● **Exercise requirements**
Could you reproduce the material word for word, from the line containing "Identify the location of legend-text: U.S." through the last line of the material, leaving the pictures out?

● **Materials provided**
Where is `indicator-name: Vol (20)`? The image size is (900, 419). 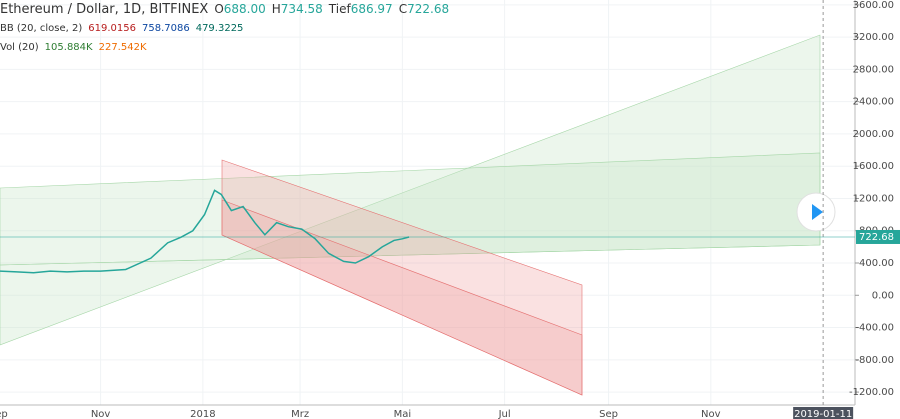
indicator-name: Vol (20) is located at coordinates (20, 48).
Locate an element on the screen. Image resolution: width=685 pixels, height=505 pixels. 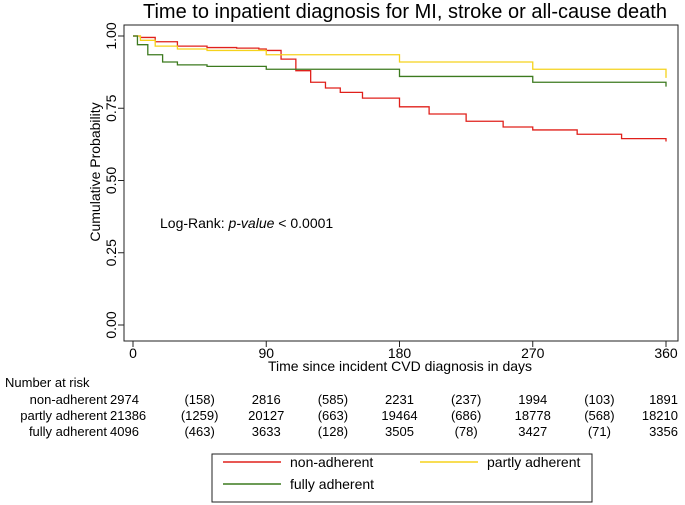
x-tick-label: 0 is located at coordinates (133, 353).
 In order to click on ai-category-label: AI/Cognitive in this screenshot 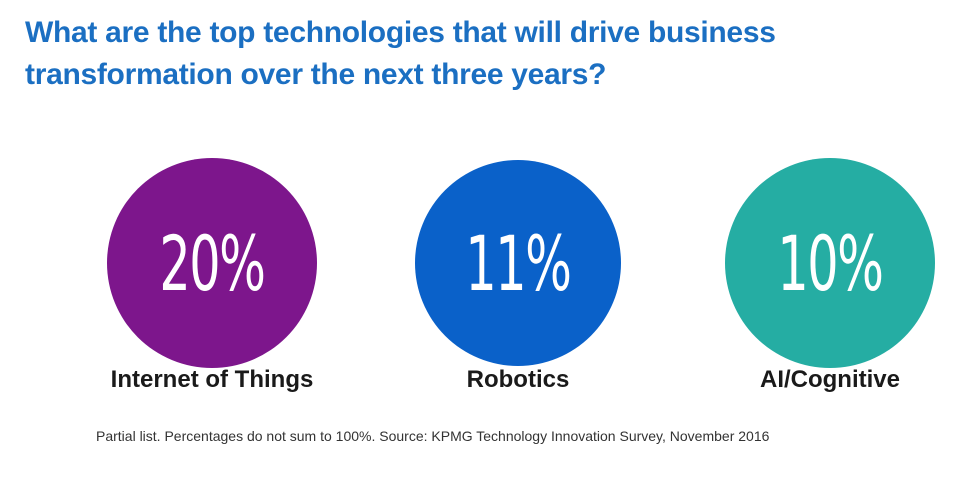, I will do `click(830, 380)`.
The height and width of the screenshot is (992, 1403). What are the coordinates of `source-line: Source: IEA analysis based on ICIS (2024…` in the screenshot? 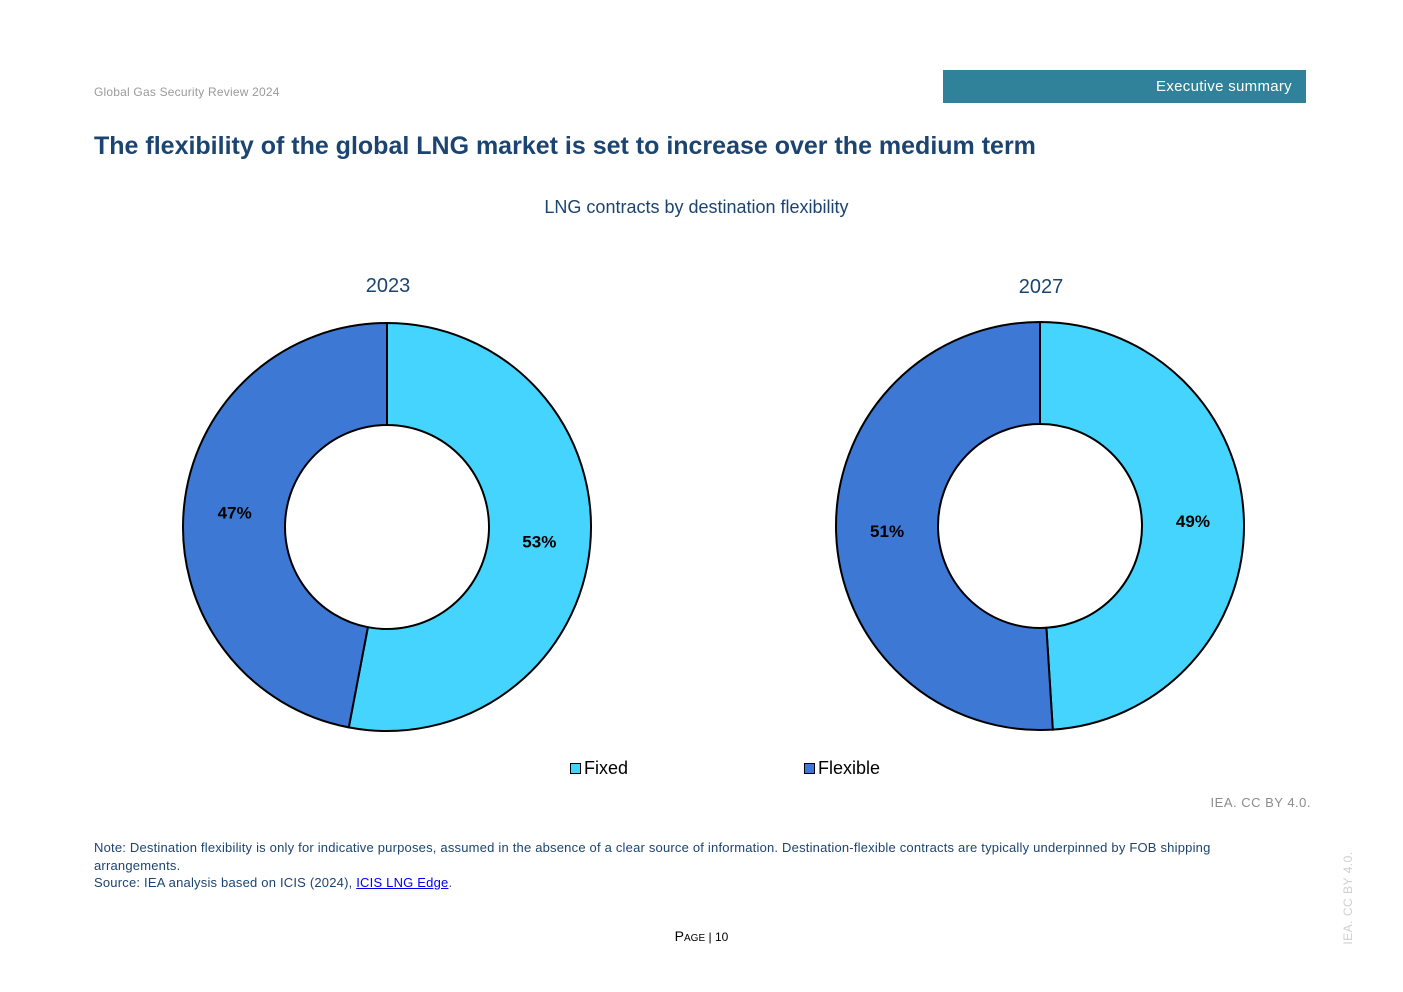 It's located at (694, 883).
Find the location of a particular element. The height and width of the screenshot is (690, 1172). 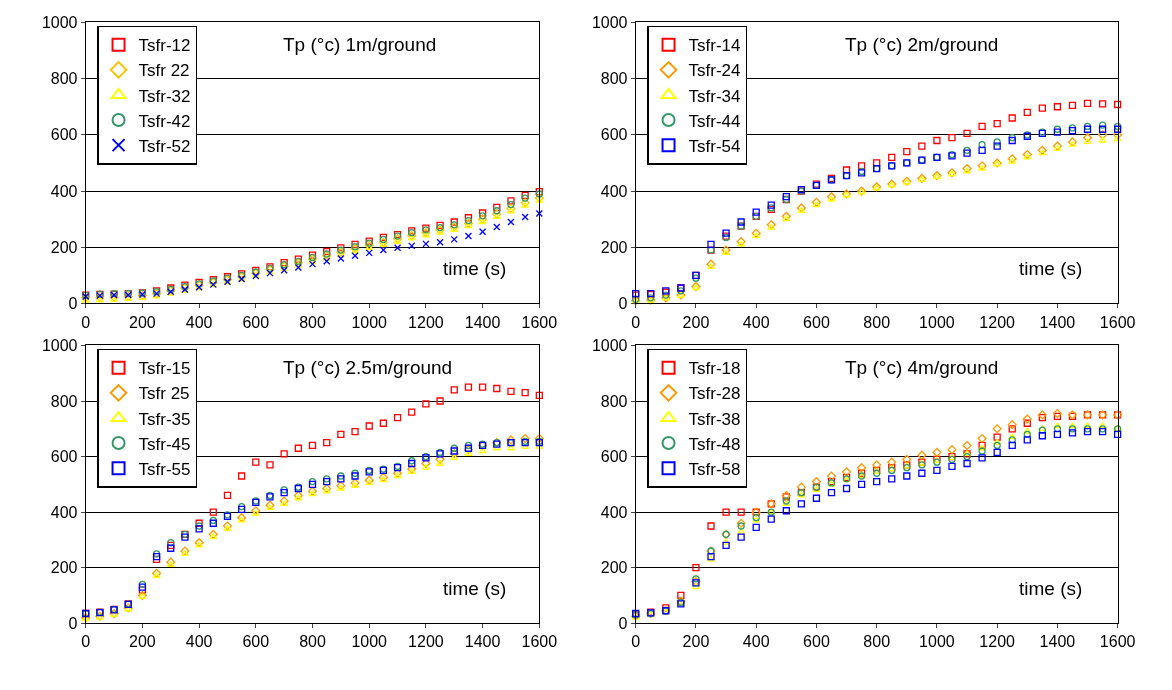

legend-label: Tsfr-55 is located at coordinates (164, 469).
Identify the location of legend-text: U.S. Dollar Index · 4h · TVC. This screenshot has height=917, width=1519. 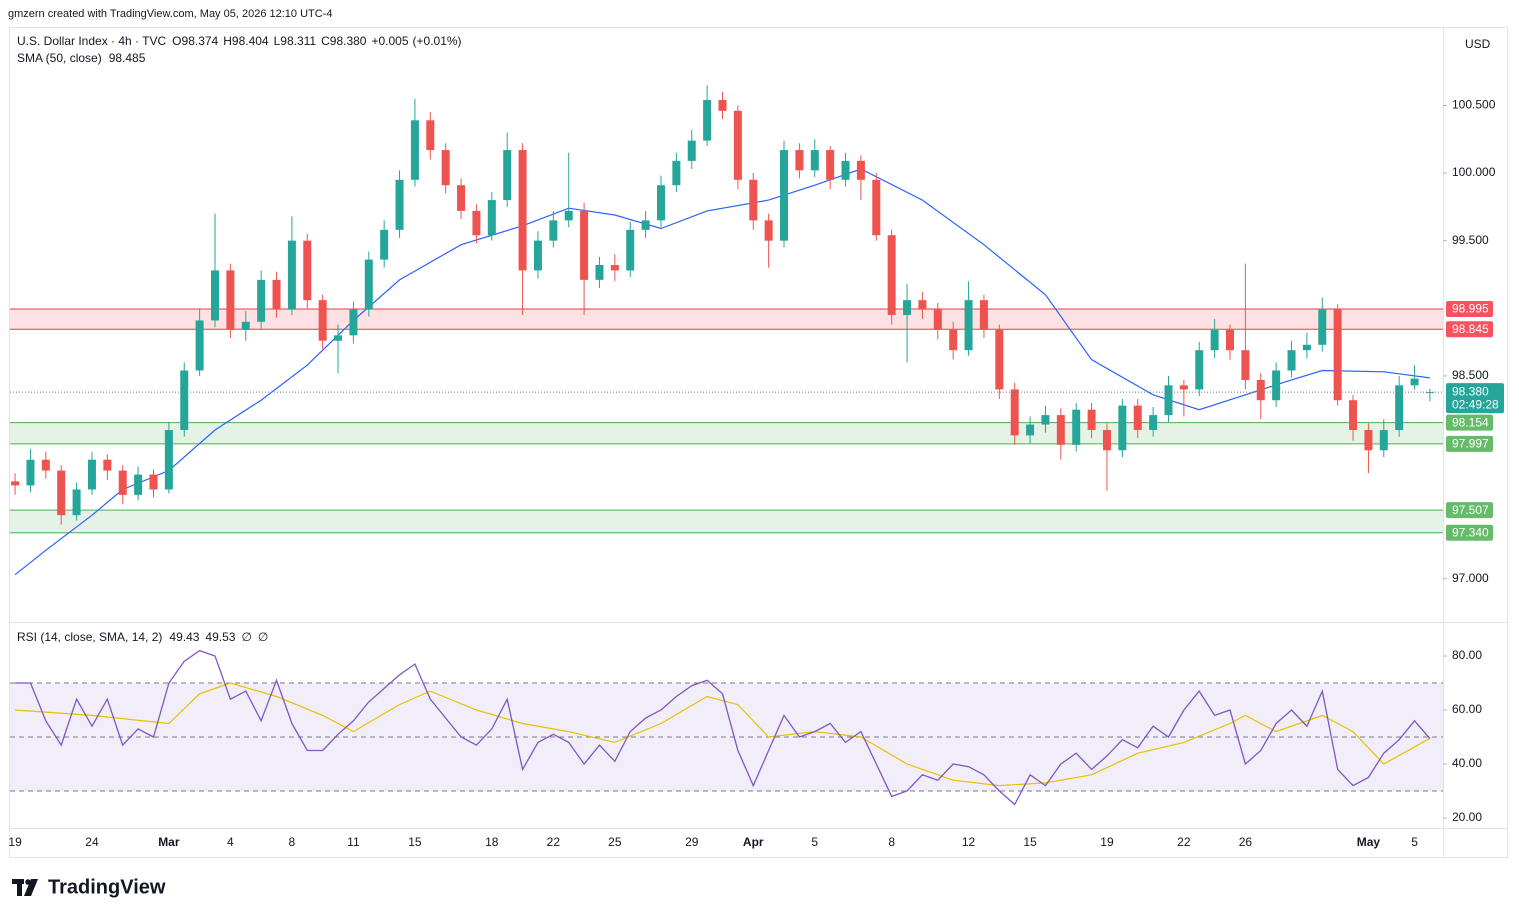
(92, 41).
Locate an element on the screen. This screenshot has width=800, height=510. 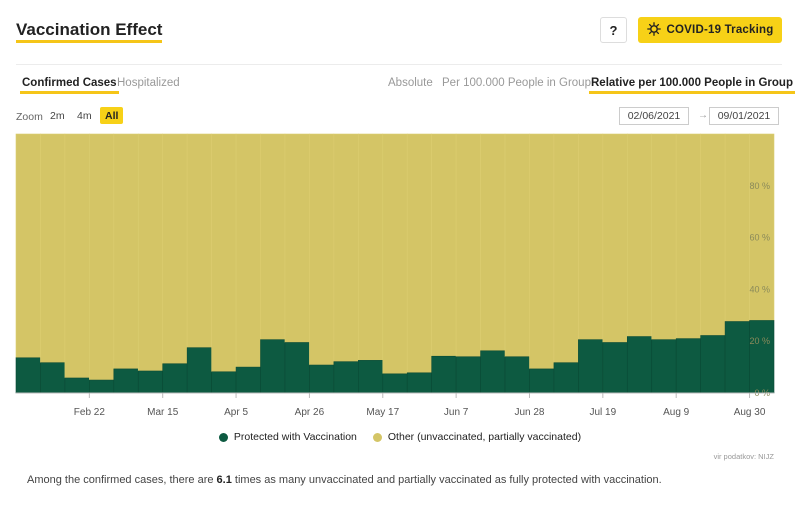
zoom-label: Zoom is located at coordinates (30, 117).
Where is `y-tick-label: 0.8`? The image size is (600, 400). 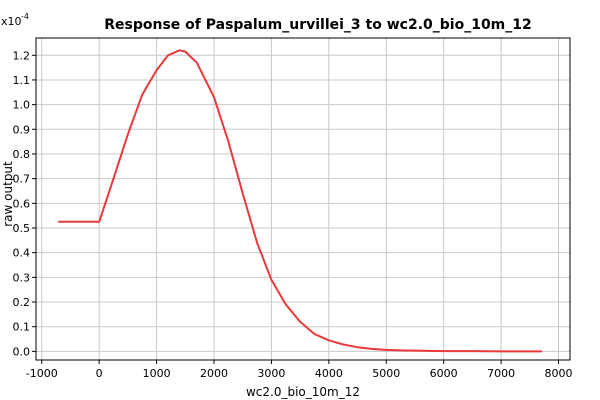
y-tick-label: 0.8 is located at coordinates (22, 154).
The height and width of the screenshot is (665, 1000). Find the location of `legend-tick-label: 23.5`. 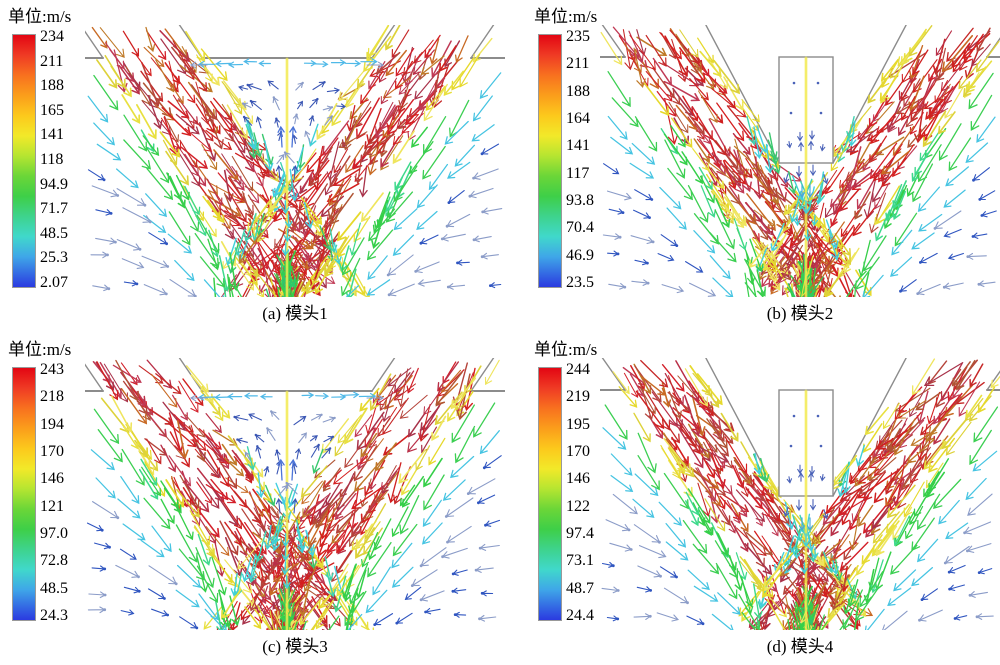

legend-tick-label: 23.5 is located at coordinates (580, 282).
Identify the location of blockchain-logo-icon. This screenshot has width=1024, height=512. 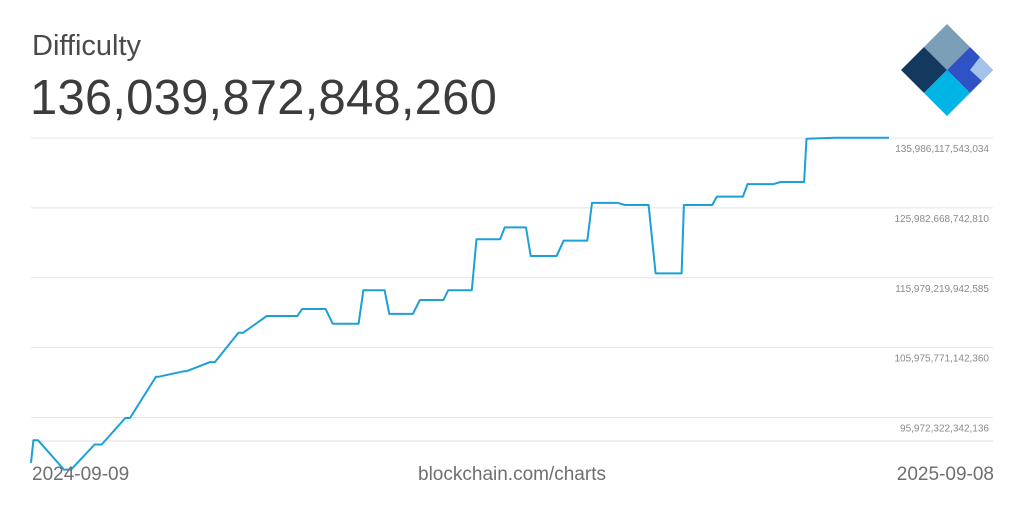
(947, 70).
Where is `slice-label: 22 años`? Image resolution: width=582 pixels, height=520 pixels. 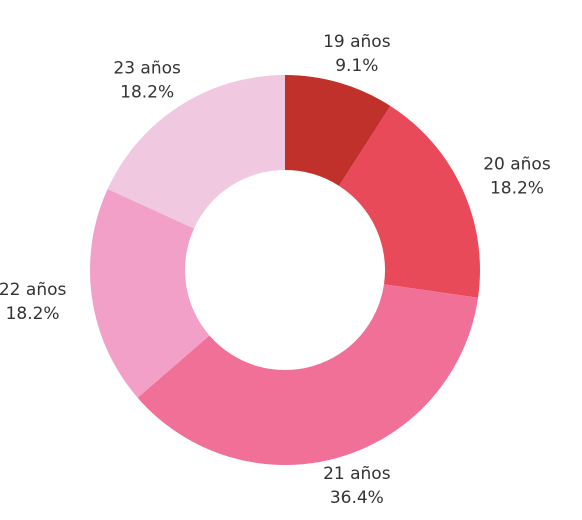
slice-label: 22 años is located at coordinates (33, 290).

● **Response for this exercise**
Identify the location of legend-text: U.S. Dollar Index · 4h · TVC. This screenshot has height=917, width=1519. 
(92, 41).
Locate an element on the screen. This screenshot has width=800, height=510. 
zoom-label: Zoom is located at coordinates (30, 117).
Where is `y-tick-label: 0.8`? The image size is (600, 400). 
y-tick-label: 0.8 is located at coordinates (22, 154).
The height and width of the screenshot is (665, 1000). Find the location of `legend-tick-label: 23.5`. 

legend-tick-label: 23.5 is located at coordinates (580, 282).
Identify the location of blockchain-logo-icon. This screenshot has width=1024, height=512. 
(947, 70).
Where is `slice-label: 22 años`? Image resolution: width=582 pixels, height=520 pixels. 
slice-label: 22 años is located at coordinates (33, 290).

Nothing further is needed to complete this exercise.